# [出典文書]
##########

これまで世界で12例しか目撃されていなかった

オーストラリア連邦科学産業研究機構(CSIRO)の研究チームは、2015年から2017年までの深海調査において、豪州南部グレートオーストラリア湾で計5匹のミズヒキイカの撮影に成功し、2020年11月11日、オープンアクセスジャーナル「プロスワン」でその研究論文を発表した。複数のミズヒキイカが見つかった例はこれまでほとんどなく、ミズヒキイカの生態のさらなる解明につながるものとして評価されている。

研究チームは、深海調査船「インベスティゲーター」で、グレートオーストラリア湾の深海の底生帯に生息する深海生物について大規模な調査を行っていた。2015年11月15日、「インベスティゲーター」に搭載されているカメラシステムは、水深2178メートルの地点で生息するミズヒキイカを初めてとらえ、その12時間後、6キロ離れた水深2110メートルの位置で2匹目のミズヒキイカを確認した。

##########

# [記録の抜粋]
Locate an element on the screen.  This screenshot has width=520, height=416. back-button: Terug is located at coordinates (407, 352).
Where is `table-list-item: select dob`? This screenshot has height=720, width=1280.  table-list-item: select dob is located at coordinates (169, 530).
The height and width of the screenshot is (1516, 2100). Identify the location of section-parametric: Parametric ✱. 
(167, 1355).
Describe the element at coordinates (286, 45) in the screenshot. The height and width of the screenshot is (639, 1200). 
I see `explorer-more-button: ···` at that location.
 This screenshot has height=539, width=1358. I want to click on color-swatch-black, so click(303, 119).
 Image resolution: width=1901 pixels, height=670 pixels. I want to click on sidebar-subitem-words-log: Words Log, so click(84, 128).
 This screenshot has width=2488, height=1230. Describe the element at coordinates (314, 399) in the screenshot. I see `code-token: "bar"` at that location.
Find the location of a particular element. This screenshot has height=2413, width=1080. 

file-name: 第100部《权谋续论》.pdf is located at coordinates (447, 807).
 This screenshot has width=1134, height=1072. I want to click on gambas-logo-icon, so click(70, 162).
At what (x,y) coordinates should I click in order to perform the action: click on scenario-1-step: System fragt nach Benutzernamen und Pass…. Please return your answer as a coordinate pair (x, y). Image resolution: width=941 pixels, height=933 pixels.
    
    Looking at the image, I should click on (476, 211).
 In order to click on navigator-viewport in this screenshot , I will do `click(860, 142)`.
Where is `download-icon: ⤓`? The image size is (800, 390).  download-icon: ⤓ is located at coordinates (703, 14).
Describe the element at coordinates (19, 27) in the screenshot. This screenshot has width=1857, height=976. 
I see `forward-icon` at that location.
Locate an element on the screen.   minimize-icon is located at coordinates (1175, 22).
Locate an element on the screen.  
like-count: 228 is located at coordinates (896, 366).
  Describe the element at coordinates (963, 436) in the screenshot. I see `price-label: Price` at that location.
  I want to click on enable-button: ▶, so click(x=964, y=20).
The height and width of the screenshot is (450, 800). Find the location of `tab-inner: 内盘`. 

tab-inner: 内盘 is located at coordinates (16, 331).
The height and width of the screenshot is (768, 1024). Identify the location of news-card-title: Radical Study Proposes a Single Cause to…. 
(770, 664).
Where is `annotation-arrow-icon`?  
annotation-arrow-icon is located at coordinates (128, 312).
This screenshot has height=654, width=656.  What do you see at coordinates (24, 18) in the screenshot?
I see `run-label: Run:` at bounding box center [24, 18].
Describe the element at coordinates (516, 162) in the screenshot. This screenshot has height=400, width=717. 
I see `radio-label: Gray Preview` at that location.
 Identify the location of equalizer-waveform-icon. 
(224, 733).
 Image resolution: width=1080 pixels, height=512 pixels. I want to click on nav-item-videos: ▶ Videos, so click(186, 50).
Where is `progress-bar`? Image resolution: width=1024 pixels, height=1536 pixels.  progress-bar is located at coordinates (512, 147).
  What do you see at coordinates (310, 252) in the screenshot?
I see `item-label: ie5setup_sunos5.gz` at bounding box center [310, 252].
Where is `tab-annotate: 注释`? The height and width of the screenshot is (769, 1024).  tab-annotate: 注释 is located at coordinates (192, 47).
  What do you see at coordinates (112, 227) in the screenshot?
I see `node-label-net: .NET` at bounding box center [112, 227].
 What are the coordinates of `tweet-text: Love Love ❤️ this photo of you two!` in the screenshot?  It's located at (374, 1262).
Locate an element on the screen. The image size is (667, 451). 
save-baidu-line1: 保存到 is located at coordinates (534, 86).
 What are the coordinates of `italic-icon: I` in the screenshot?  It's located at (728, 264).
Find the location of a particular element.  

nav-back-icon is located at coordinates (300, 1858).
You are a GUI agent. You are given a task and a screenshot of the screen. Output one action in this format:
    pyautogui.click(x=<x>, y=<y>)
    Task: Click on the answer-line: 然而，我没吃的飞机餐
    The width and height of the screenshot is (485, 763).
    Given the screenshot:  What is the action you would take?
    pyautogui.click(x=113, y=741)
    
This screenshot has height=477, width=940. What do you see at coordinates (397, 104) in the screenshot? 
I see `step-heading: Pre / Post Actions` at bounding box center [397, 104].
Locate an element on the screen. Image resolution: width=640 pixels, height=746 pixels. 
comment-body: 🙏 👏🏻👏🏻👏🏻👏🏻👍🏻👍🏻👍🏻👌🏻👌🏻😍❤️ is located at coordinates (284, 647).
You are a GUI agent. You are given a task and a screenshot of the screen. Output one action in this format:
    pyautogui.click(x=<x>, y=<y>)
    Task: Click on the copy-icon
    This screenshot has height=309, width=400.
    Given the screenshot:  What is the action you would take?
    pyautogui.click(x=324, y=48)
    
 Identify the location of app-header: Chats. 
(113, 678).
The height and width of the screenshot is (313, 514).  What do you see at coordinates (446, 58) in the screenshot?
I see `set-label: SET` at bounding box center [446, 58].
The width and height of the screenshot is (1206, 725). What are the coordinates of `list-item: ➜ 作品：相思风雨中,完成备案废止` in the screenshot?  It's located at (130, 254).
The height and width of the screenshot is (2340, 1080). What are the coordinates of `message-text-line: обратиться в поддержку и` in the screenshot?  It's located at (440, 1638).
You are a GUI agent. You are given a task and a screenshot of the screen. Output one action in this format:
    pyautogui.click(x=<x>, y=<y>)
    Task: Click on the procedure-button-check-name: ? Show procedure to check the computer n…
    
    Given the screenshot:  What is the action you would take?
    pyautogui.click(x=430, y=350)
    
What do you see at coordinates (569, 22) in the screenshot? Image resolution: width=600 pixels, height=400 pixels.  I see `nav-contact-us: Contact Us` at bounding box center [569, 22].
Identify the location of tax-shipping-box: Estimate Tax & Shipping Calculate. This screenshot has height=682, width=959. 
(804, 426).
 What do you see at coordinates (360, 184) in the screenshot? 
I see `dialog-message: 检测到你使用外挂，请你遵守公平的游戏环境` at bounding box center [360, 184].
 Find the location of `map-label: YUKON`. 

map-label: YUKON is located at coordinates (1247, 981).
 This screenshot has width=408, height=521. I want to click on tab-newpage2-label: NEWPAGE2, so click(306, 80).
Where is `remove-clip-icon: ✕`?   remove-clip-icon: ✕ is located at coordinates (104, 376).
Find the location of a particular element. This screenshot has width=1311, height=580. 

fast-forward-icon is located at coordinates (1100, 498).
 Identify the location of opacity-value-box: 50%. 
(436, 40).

##########

# [作業の進め方]
出典文書によれば、2015年11月15日にカメラシステムが初めてミズヒキイカをとらえたのは水深何メートルの地点か。 記録は出典文書とは別の出どころから取ったものである。

# [解答]
水深2178メートルの地点である。